══ Information given
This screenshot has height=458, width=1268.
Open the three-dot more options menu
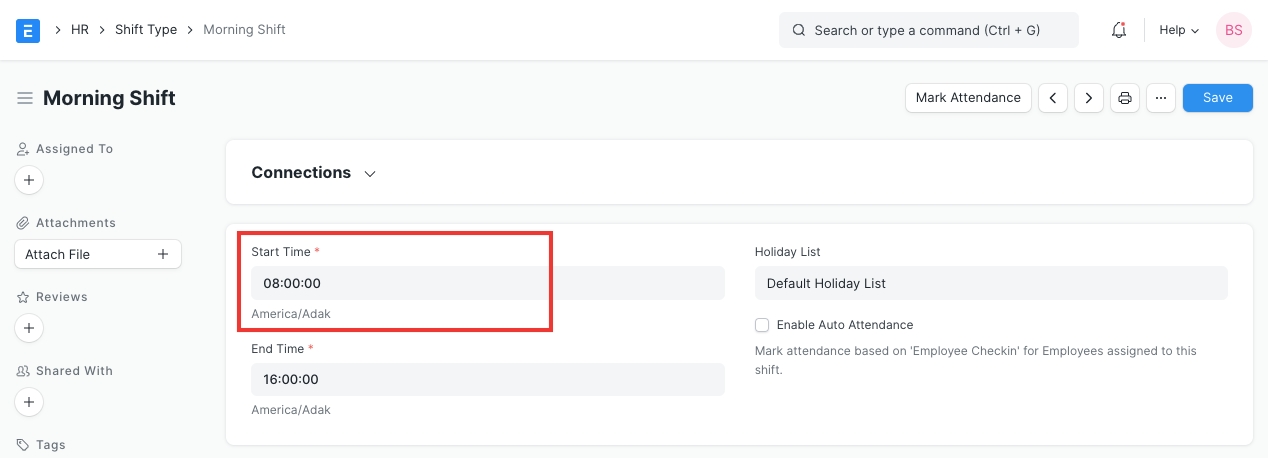(1160, 98)
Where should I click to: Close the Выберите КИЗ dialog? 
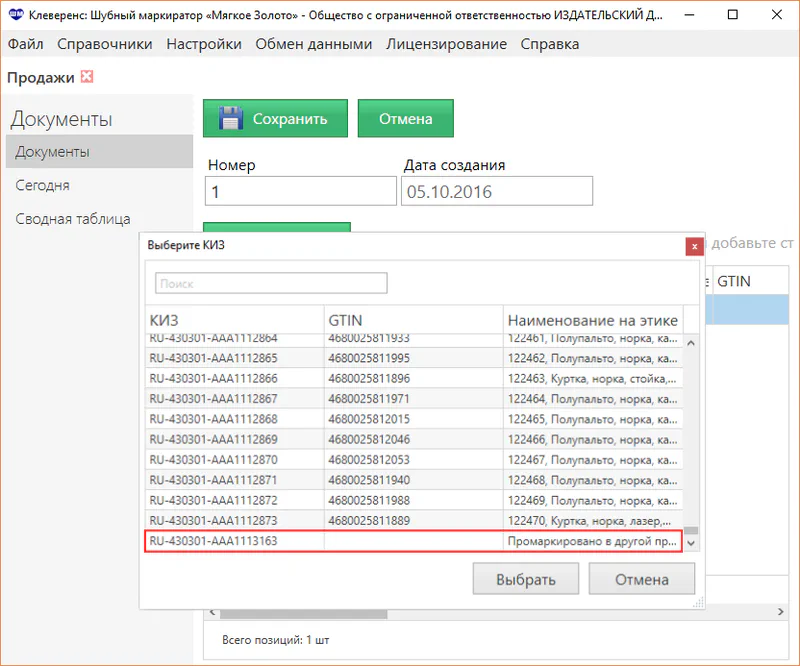click(x=692, y=246)
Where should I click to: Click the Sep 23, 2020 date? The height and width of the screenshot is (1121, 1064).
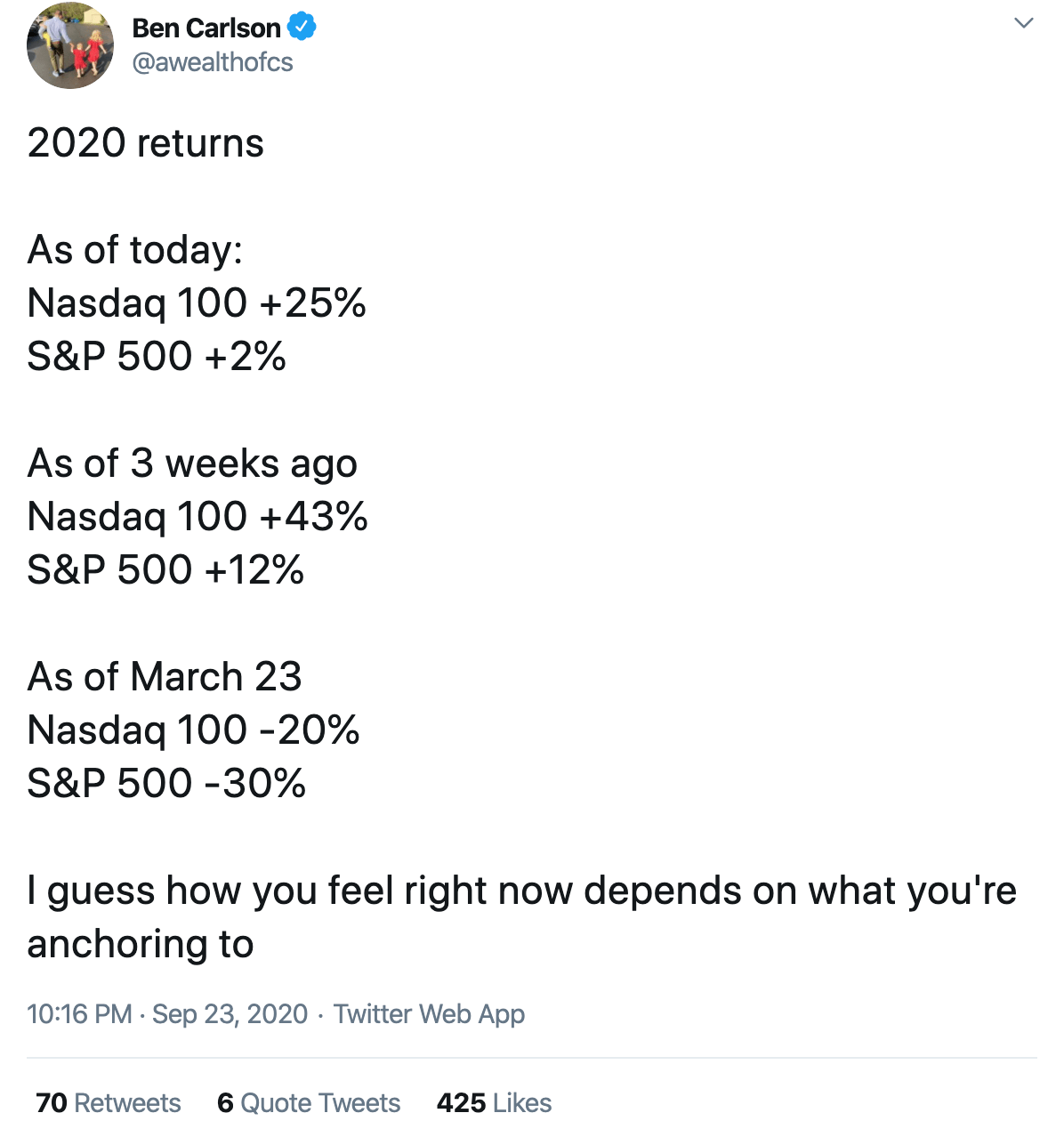click(x=230, y=1013)
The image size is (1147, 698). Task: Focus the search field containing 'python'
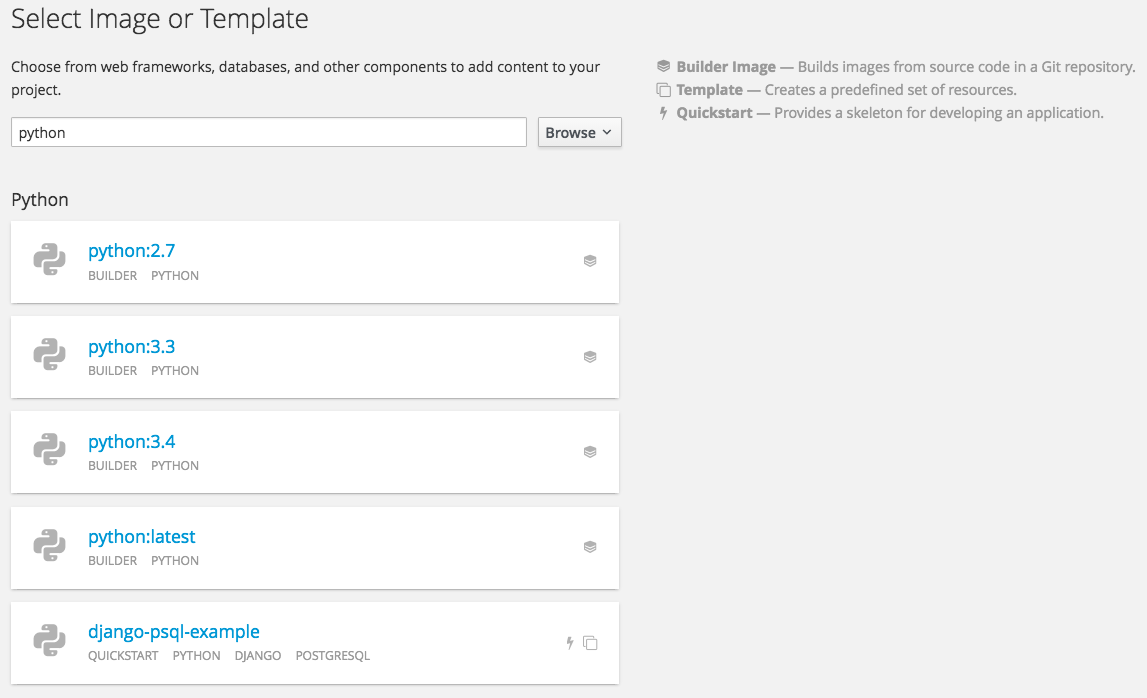tap(268, 133)
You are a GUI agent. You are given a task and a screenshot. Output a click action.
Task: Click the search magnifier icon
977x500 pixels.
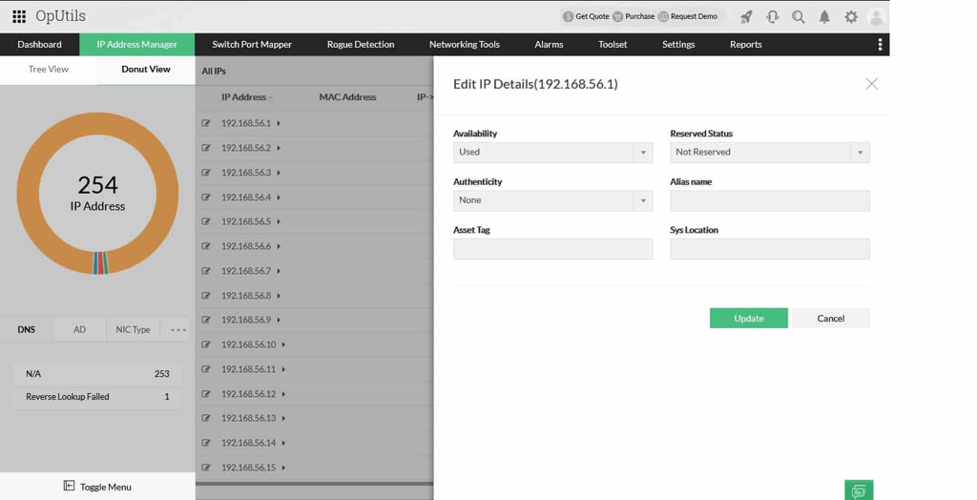tap(798, 17)
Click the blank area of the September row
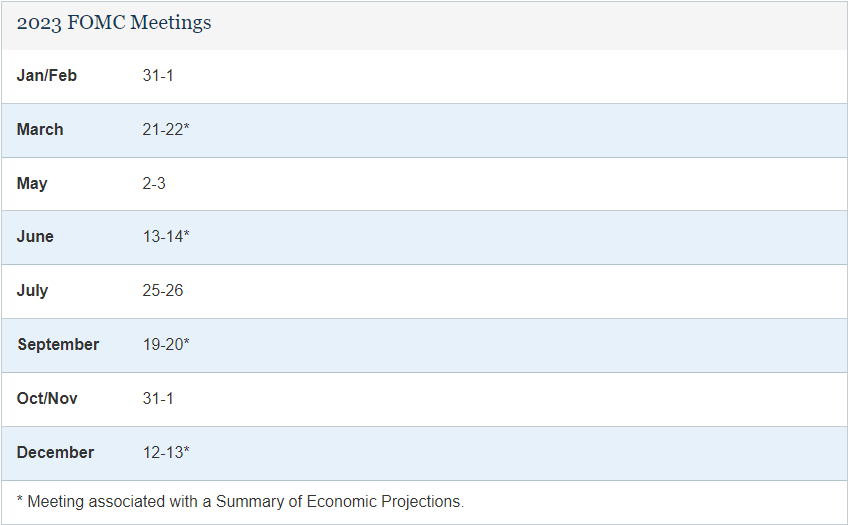The image size is (848, 525). pyautogui.click(x=516, y=345)
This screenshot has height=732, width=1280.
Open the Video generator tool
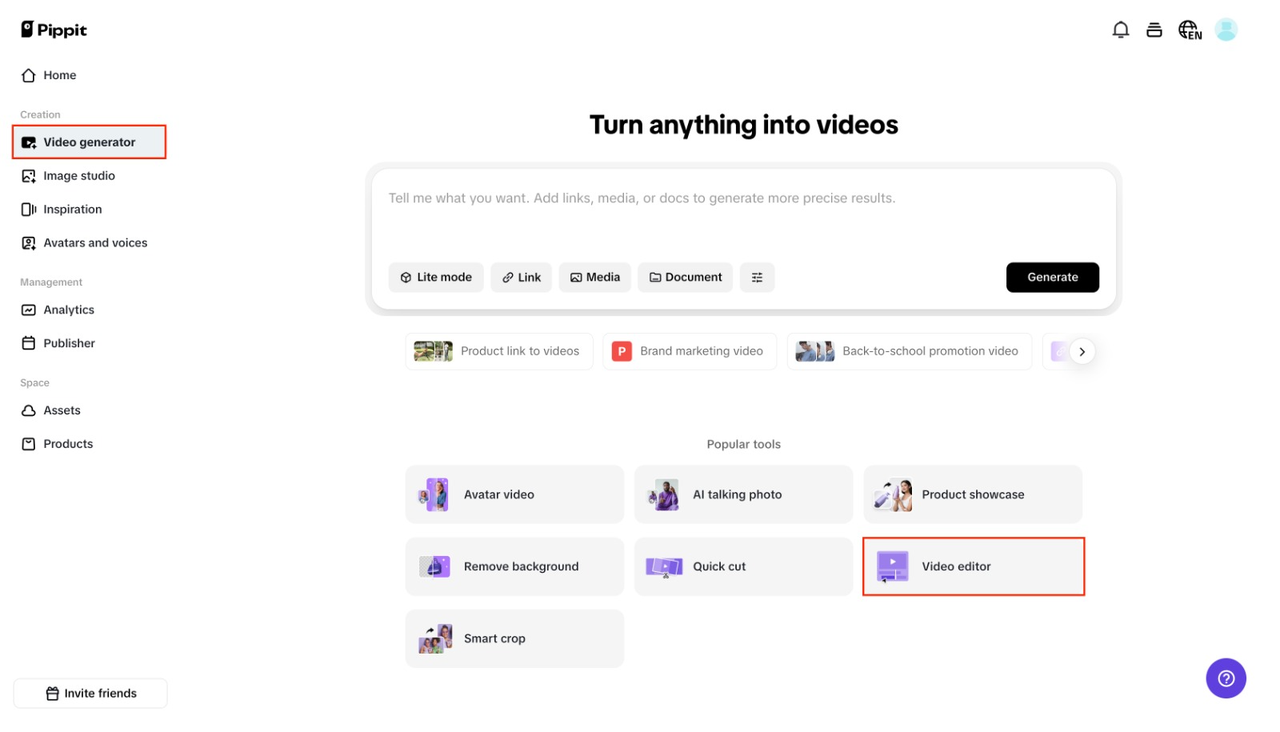click(x=89, y=141)
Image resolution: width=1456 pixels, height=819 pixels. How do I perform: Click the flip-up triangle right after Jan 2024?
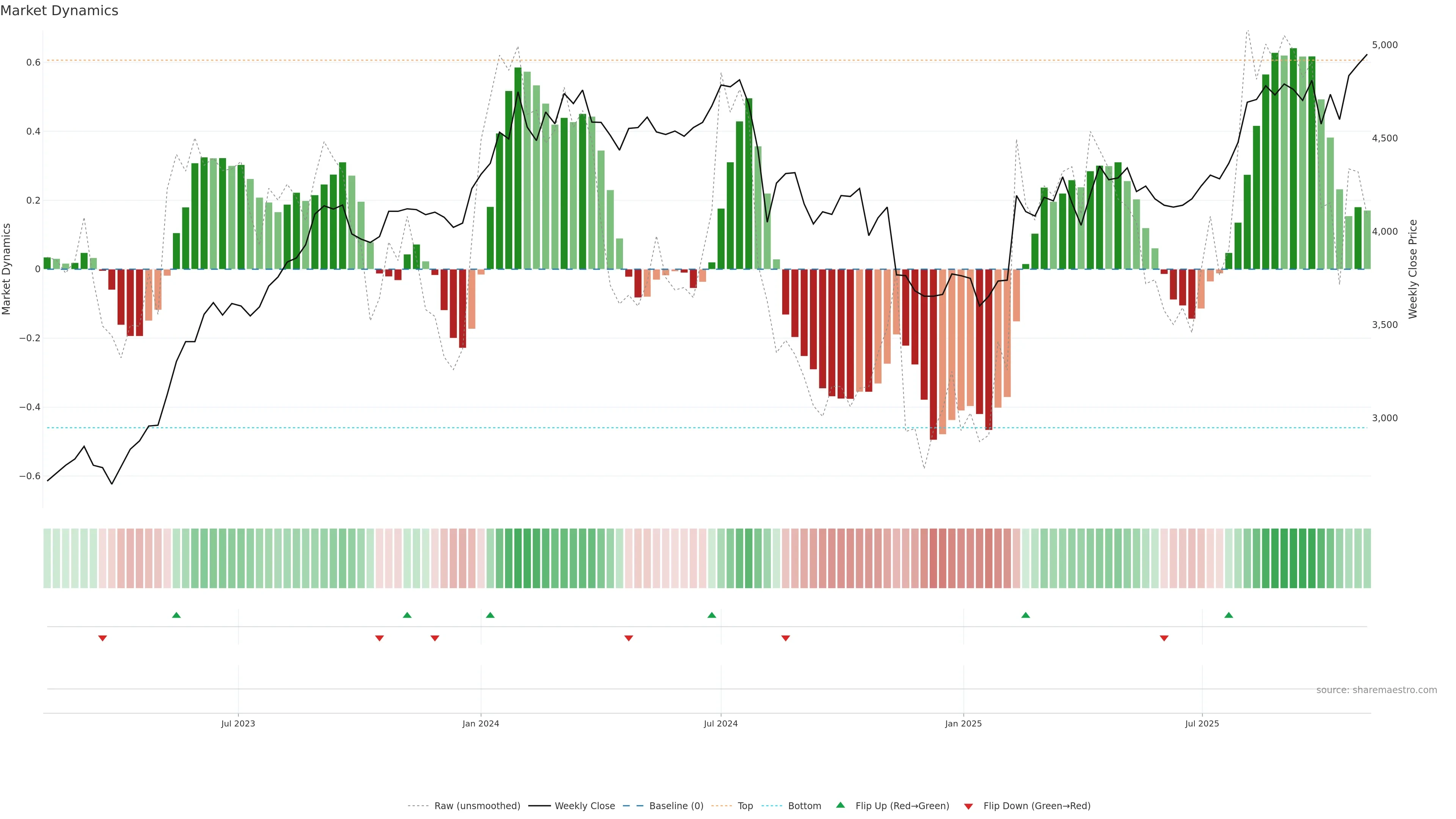(490, 615)
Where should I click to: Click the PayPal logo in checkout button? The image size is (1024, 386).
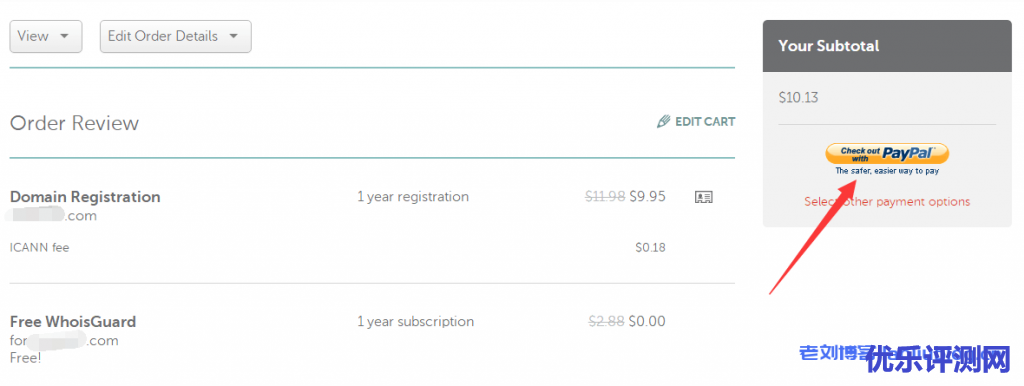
════
§ **Task requirements**
Rewrite the listing above with every instance of "screenshot" replaced by "screen capture", leaving everything else unchanged and omitting the pictures.

§ **Result for this exercise**
This screen capture has height=458, width=1268.
Open the three-dot more options menu
(1160, 98)
Where should I click to: Close the Выберите КИЗ dialog? 
click(x=692, y=246)
Where should I click to: Click the Sep 23, 2020 date? The height and width of the screen capture is (1121, 1064).
click(x=230, y=1013)
The image size is (1147, 698). Task: Focus the search field containing 'python'
tap(268, 133)
You are a GUI agent. You are given a task and a screen capture. Output a click action.
Task: Click the search magnifier icon
977x500 pixels.
tap(798, 17)
Click the blank area of the September row
The image size is (848, 525). pyautogui.click(x=516, y=345)
This screen capture has height=732, width=1280.
Open the Video generator tool
click(x=89, y=141)
Image resolution: width=1456 pixels, height=819 pixels. How do I perform: Click the flip-up triangle right after Jan 2024?
(490, 615)
Where should I click to: Click the PayPal logo in checkout button? The image size is (1024, 386).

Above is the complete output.